Imbuidos de este espíritu y montados en sendas bicicletas, nos lanzamos a la aventura. Lo primero que descubrimos fue una nueva plazoleta, ubicada al final del Moll de la Fusta, mirando al mar a la izquierda. Era un atardecer cálido de otoño y había un solitario señor paquistaní, rodeado de latas de Voll-Dam. Pasamos frente a él y soltó: '¿Por qué tú tan viejo y ella tan joven?'. ¡El universo empezaba a revelar sus misterios! El mayor de todos es la mente humana. No pude evitar observar la mía propia, la intensa actividad que desarrollaba mientras la vista se perdía en el puente del Maremàgnum y en las aguas aceitosas del puerto. Me sentó mal que me llamara viejo. Me sentó bien que notara cuánto más joven es Maite. Sentí solidaridad con el inmigrante solitario que se refugia en el alcohol, ya que hace 20 años yo estaba en el mismo muelle, bebiendo la misma marca de cerveza. Me pregunté qué haría nuestro insolente amigo de hallarse en Pakistán. ¿A favor o en contra de Osama? ¿Integrista, policía, militar golpista, currante que ahorra para emigrar a Barcelona? La mente, una de las maravillas del universo.

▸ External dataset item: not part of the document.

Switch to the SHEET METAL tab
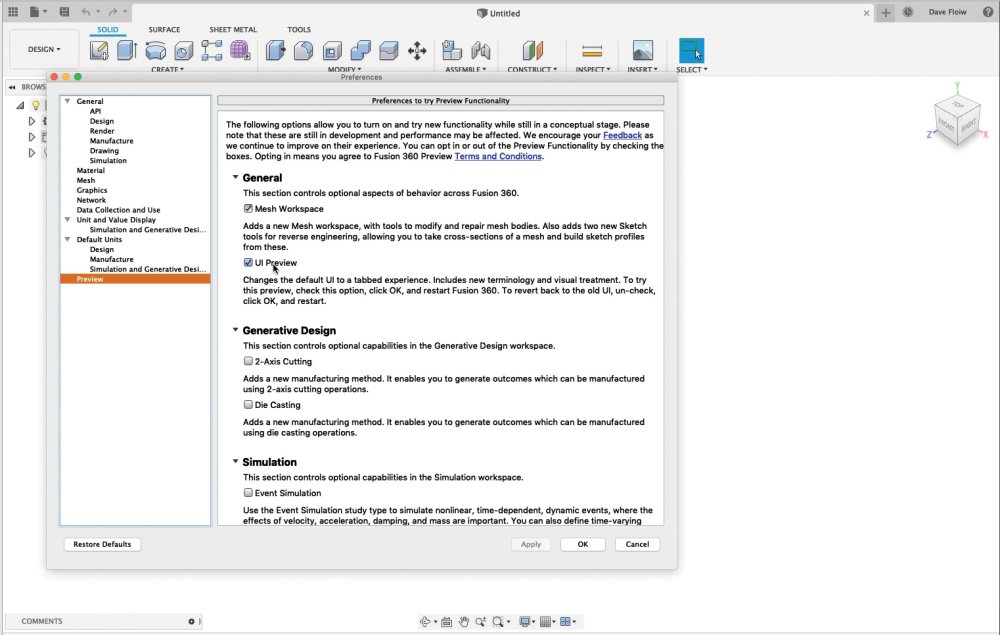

Gracias a Maite, Gaarder, Marinoff y las nuevas estaciones de la línea verde del metro pude conocer el parque del Laberinto de Horta. Confieso avergonzado que en 23 años de ejercicio de barcelonés adoptivo jamás lo había visitado. Podéis estar seguros de que compensaré ese error con abundantes expediciones de aquí en adelante. Es un sitio formidable, ideal para visitar entre semana. Obviamente, un explorador intergaláctico necesita marcar distancias con el público dominguero. Allí fuimos Maite y servidor, y entre ¡ohs! y ¡ahs! trepamos hasta el límite superior del parque. Nos llamó la atención que dicho límite consistiera en una cerca electrificada. Hay por allí arriba una especie de alberca sobre la que revoloteaban unas inmensas libélulas de cuerpo dorado y esmeralda. No hace falta estar iniciado en filosofía aplicada para admirar estas cumbres voladoras de la creación. Las libélulas son máquinas mucho más perfectas que cualquier helicóptero. Vuelan hacia atrás, cambian de dirección en una fracción de segundo y pueden cazar una mosca al vuelo. Son depredadores temibles, los tiburones del reino de los insectos.

En aquel rincón acotado de la sierra de Collserola no se oía el ruido de los coches. Junto a la alberca de las libélulas mantuvimos uno de esos silencios idílicos que tanto nos unen. A la belleza del momento se unía la satisfacción de comprobar que nuestras teorías eran ciertas. Sí, es posible recorrer todo el universo a través de cualquiera de sus puntos.

Seguimos paseando por el parque y de pronto me detuve frente a un poco de tierra removida. 'Esto parece obra de los jabalíes', comenté dándome aires de naturalista intrépido. '¿Cómo va a haber jabalíes dentro de un parque público que está a cuatro calles de la nueva estación de Mundet de la línea verde?', contraatacó esa adalid del sentido común que es Maite. 'Es verdad; pero así deja el terreno el jabalí cuando hoza', concedí con reparos. Un rato más tarde nos cruzamos con un honrado y esforzado funcionario de Parques y Jardines que hacía la ronda walkie-talkie en mano. Le preguntamos por qué estaba electrificada la cerca y nos lo explicó: 'Ahora está apagada; la encendemos cuando se cierra, por el asunto de los jabalíes; entran y hacen destrozos'. Para qué voy a intentar engañar a los lectores de EL PAÍS, que si eligen este periódico es porque tienen dos dedos de frente... Ni los benditos puntos del universo ni el bello silencio de las libélulas de oro se pueden comparar con el gustito que sentí al ver la cara de Maite. La chavala estaba realmente impresionada. Y no me extraña, ya que aprendí a reconocer las huellas de los jabalíes en un periplo solitario por el fin del mundo, charlando con el guardabosques de un parque natural de la Patagonia, junto a la cordillera de los Andes. Los viajes filosóficos están muy bien, y vamos a profundizar en ellos, pero no hay como un explorador de verdad para inundar la atmósfera con el inconfundible perfume de la testosterona.